Murat n'est pas là (bis), mais on parle beaucoup de lui
 
     Au gré des souvenirs convoqués par les différents témoins, on voit en effet s'ébaucher en creux un portrait de JLM. Portrait nuancé et par certains aspects surprenant. Certes, on n'est pas étonné de rencontrer un garçon nerveux : « Jean-louis est venu nous voir à la Maison du Peuple. Ce soir-là, Franck [Dumas, membre de Blue Matisse] et Jean-Louis ont failli se mettre sur la gueule. » [Denis Clavaizolle] Et ses récentes frictions avec le public cébazaire nous reviennent en mémoire lorsqu'on l'imagine en proie à l'hostilité de l'assistance, dès la fin des années 70 : « Le concert de Clara en première partie de Bernard Lavilliers à la Maison des Sports, devant trois mille personnes, on se faisait siffler avant même d'avoir commencé à jouer. » [François Saillard] Mais le livre nous donne aussi la possibilité de (re)découvrir un Murat généreux et attentif à ses collègues. « je voulais arrêter la musique et […] faire de la lutherie. […] C'est Jean-Louis Murat qui m'a remis sur les rails. » [Jérôme Pietri] « il nous a appelées : 'Je vais faire Nulle part ailleurs, ça me fait chier. Vous voulez pas venir jouer avec moi on se marrera ?' » [Samantha Julien] Un Murat partageur, voire éclaireur : « j'ai découvert Al Green chez Jean-Louis Murat. » se souvient Guillaume Métenier, pianiste d'Armée Rouge, tandis que Christophe Adam évoque un souvenir voisin : « Murat nous faisait écouter Marvin Gaye, toute la musique black. »
       On constate aussi que JLM est apprécié dans sa région natale, bien au-delà du petit cercle de ses inconditionnels. « Pourquoi on a si peu de gens qui proposent une musique avec une réelle identité ? Si on prend l'exemple de la folk, pour moi, que l'on aime ou pas, le seul folkeux Auvergnat, c'est jean-Louis Murat.

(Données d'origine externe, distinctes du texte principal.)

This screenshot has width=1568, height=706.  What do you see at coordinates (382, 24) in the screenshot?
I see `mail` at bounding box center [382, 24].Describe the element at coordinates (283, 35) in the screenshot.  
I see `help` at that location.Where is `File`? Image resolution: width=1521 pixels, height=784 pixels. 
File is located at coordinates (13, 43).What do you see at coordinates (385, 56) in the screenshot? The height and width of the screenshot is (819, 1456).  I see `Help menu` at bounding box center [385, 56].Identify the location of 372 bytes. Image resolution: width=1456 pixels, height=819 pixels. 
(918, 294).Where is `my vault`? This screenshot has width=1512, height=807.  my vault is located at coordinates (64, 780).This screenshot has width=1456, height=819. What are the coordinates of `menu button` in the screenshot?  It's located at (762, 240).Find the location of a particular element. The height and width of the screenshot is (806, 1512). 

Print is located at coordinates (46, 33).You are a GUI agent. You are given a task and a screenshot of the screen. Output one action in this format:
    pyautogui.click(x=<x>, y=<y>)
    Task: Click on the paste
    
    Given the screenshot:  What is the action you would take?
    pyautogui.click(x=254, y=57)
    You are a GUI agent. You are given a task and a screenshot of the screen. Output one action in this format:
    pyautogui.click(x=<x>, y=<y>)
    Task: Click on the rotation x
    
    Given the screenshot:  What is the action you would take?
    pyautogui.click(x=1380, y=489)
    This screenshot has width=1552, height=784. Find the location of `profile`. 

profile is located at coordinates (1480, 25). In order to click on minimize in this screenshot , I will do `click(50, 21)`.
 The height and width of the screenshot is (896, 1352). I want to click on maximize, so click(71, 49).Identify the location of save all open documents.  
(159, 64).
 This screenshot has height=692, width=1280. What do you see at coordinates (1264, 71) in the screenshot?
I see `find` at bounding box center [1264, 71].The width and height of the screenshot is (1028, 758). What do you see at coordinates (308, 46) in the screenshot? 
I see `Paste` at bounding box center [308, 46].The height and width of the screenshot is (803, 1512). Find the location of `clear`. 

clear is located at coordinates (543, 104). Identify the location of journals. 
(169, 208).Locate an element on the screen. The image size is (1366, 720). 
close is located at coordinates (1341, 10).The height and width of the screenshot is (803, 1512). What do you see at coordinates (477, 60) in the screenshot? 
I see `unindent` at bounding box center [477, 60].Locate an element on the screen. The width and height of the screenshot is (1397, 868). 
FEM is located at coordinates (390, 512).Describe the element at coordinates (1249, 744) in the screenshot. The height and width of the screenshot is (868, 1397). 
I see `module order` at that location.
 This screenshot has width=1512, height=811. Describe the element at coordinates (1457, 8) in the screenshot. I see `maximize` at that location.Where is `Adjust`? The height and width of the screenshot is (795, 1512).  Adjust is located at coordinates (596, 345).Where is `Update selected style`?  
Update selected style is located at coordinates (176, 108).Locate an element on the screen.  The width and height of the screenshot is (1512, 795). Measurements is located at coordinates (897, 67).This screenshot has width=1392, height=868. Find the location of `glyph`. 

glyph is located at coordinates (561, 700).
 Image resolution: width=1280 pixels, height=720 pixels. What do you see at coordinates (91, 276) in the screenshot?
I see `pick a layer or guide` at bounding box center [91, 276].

Il a une empreinte, ses textes sentent l'Auvergne. » [Frédéric Roz, directeur-programmateur du Tremplin] « Il y a quelqu'un que j'apprécie beaucoup dans le coin, c'est Jean-Louis Murat. Il est très fort ce mec. Il est intègre. Il tient son truc depuis longtemps maintenant. » [John Brassett, bluesman anglais installé en Auvergne depuis près de trente ans] « Pour moi, Clermont se résume en cinq points cardinaux : les Real Cool Killers, Ma nuit chez Maud de Éric Rohmer, Jean-Louis Murat, Spliff et le titre de mon premier article conséquent sur les Real Cool Killers pour Best, 'Puy d'ohms', qui m'a beaucoup amusé. » [Jean-Luc Manet, rock-critique]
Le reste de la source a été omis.